One of Graham Harman's commitments that is most difficult for many people to accept is the view that there are no perfect recipes.
It's one thing to say that the chair and a description of the chair are two different things. But Harman holds that any description of the chair will leave something out. So even God could not have a cookbook that would allow him to produce the chair such that she can predict all of the chair's possible interactions, and the properties that emerge as a result, with everything else.
There are two connected ways to take this, both of which I think Harman endorses: (1) as a claim about metaphysical emergence, where there is always the potential for genuinely novel, genuinely surprising (even to God) properties called forward when the chair interacts with other things, and (2) a claim about the limits of representation.
I'm very interested in the extent to which these two claims mutually re-inforce one another.
Mark Silcox and I have a paper in American Philosophical Quarterly that I think is relevant to further working out (1) (or at least working out a Harmanian, perhaps to be contrasted with Deleuzian, theory of emergence).
But (2) itself is a little bit delicate. Again, could an infinite representation (shades of Maimon and Hegel here) of the chair allow one to predict all of its possible interactions with other elements (by "interactions" I don't just mean movement through space, but all of the properties that emerge as a result too)? For Harman, such a representation would just be another identical universe! So it would not in fact be a representation.

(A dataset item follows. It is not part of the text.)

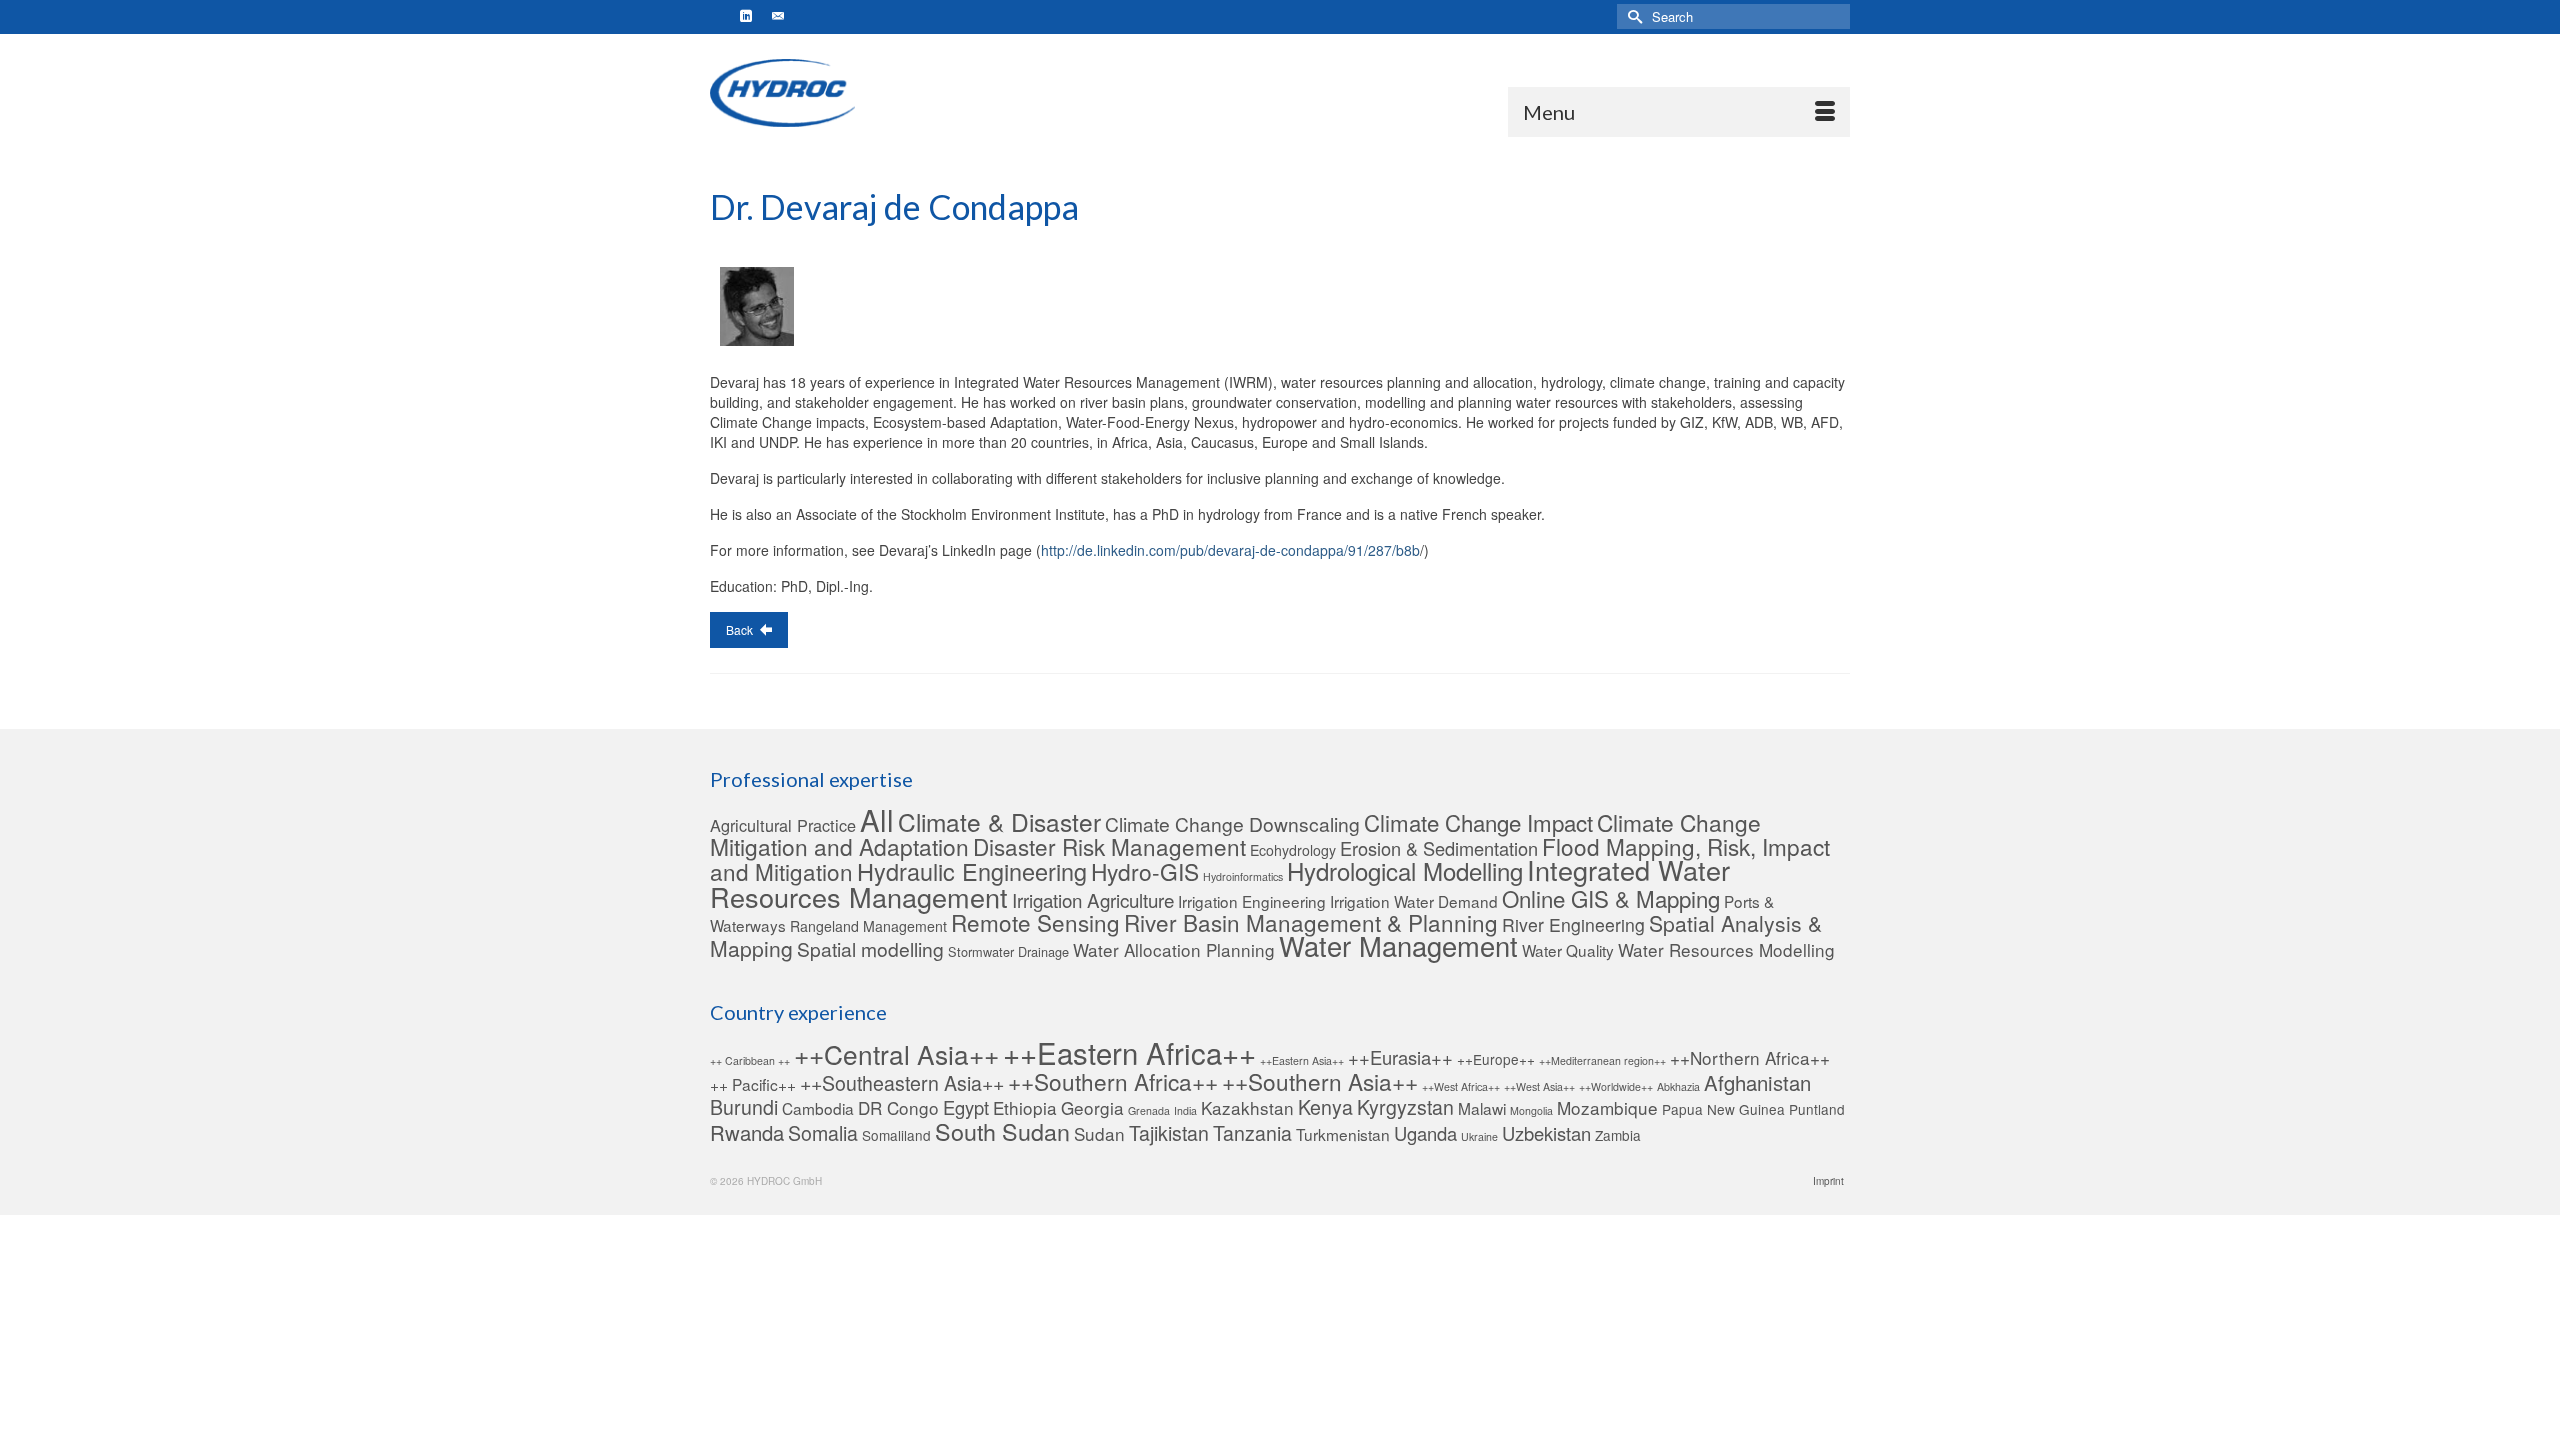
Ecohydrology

Another way to put the objection, not involving a mirror universe, might be to say that the "infinite representation" would be nothing like actual human languages, with recursive syntaxes. I mean there would be no computer program to determine whether something was a sentence of the language. But then the "representation" would be so transcendent that it would at the very least be as weird as the paired universe.
I lean towards this view, and it in fact follows from my piece with Silcox, but it is one that scientistic philosophers would lean against. They would say that the representation might be in some sense infinite, but in the kind of way computers can generate infinities through recursion.
I don't know of a knock down argument against the scientistic philosopher here. On the other hand, I can't think of one plausible reason to believe it, and naturalism's bad track record with respect to mathematics, the advent of matter, normativity, and run of the mill emergent phenomena such as colors, makes me deeply skeptical here too. I mean, I do not think that the null hypothesis should be that Harman is wrong. Rather, I think one can (and I intend to, actually) argue that the burden of proof is on Harman's opponents here.